Thumbnails are about three inches high (the image here is actually a bit large) and just created to first put the ideas in a fluid, two dimensional space. They’re not really a form of drawing, it’s more a process of thinking about images and where they go. After the thumbs are approved by the Editor they get blown up to about eight inches high, and I add the right proportions, shadows, etc. This is more of a drawing now, but it’s by no means the final. I’m still trying to get the “story” of the image onto the page, while adding the illustrative aspects.
In the case of a normal cover, I’d blow this sketch up to fifteen inches high, as that’s standard for cover original art in our biz, but since these covers were appearing four to a page in their printed form in Mad Magazine, it wasn’t worth being that large. So I did them at 12 inches high.
Below is a couple more of the covers from the project. Just the thumbs and finals here, you don’t need a lecture every damn time I open my mouth.
Oh, and a small promise: The next time we gather digitally to see more of my Mad Stuff, I’ll post the very first job I ever did for Mad back in the nineties. The story behind THAT assignment makes me look like a complete jackass, so I’ll need to get roaring drunk to tell it right. The problem is, when I get really drunk, I don’t post on the internet, I go into the woods near my home and “shoot coyotes”.
And yes, “shooting coyotes” is a euphemism for something, but I refuse to tell you what. All you need to know is that it requires whiskey and towels.
So much of life involves towels.
Ty the Guy. Jan 25, 2010. Not out of the woods, yet.
NOTE: The characters in the Iron Man sketch that get removed are “Harold and Kumar” and the lovely and vivacious ladies of “Two Girls/One Cup”. They get replaced by the “Chocolate Rain” guy. Not my call, so I can’t tell you why. ALSO: Click on any image, and they open in a larger window! Neat-o, eh?
When I first got into the funnybook business, well over sixty years ago…back in what we used to call “The Golden Age”, I had one dream and one dream only: to someday work for Mad Magazine. Of course, sixty years ago, Mad would have been two years in the future, but I was nothing if not precocious, and forward thinking.
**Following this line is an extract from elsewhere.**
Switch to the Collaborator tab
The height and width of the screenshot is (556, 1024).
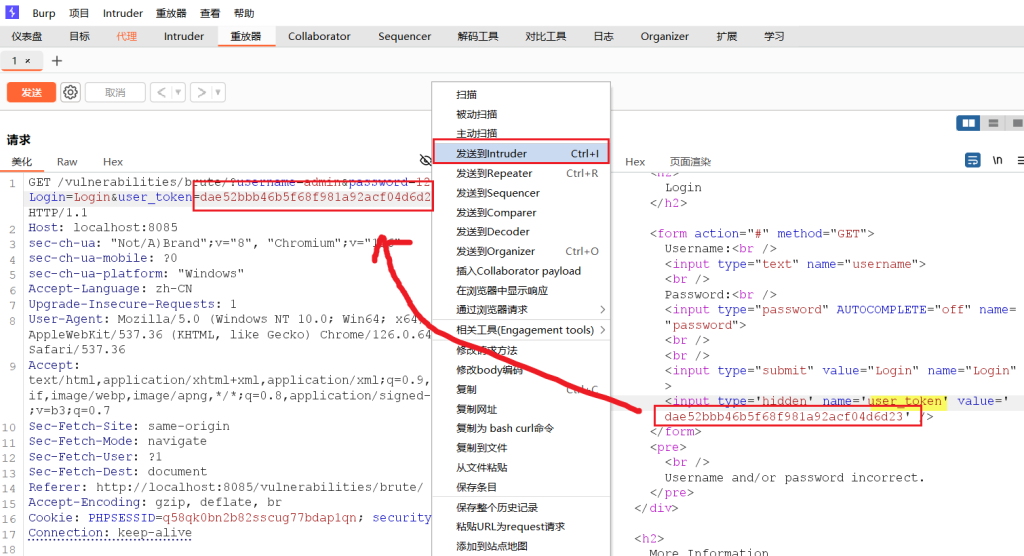(319, 36)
So, just to show off, I’m running some of my Mad artwork on da homeblog, from time to time, and perhaps one or two of my strips from the late, lamented National Lampoon. Today we see some more of the GREATEST COMICS OF THE DECADE covers, created for Mad’s San Diego Comic Convention promo of last year. (I wish I could run the entire article, which was written by Evan Dorkin, but copyright issues prevent me!). Here’s the rough work, and the final art on two more of these…
The rough was meant to look like an old Superman annual cover, with captions suggesting how dull all of it was to see again and again. The editor eventually opted for one image, and I wrote some cover copy to go with it. Below is the final.
And here’s the rough work, and then final art for the X-Men cover for the same article. I thought the casual body language of the characters sitting around the kitchen came off fairly well for so small a drawing (The originals for all of these are about eight inches tall, and the sketch itself is probably only three inches high!) That’s probably size-as for the upload to the right. I often find that drawing the rough sketch so tiny is the best way to make sure everything “reads” when it’s printed down at the small size in the final article. Down below is the final, coloured version of the faux cover. See you later with a few more of these…
Ty the Guy
Wow, I was clearly the reference for the busty babe in the Superman cover–right, honey? Right?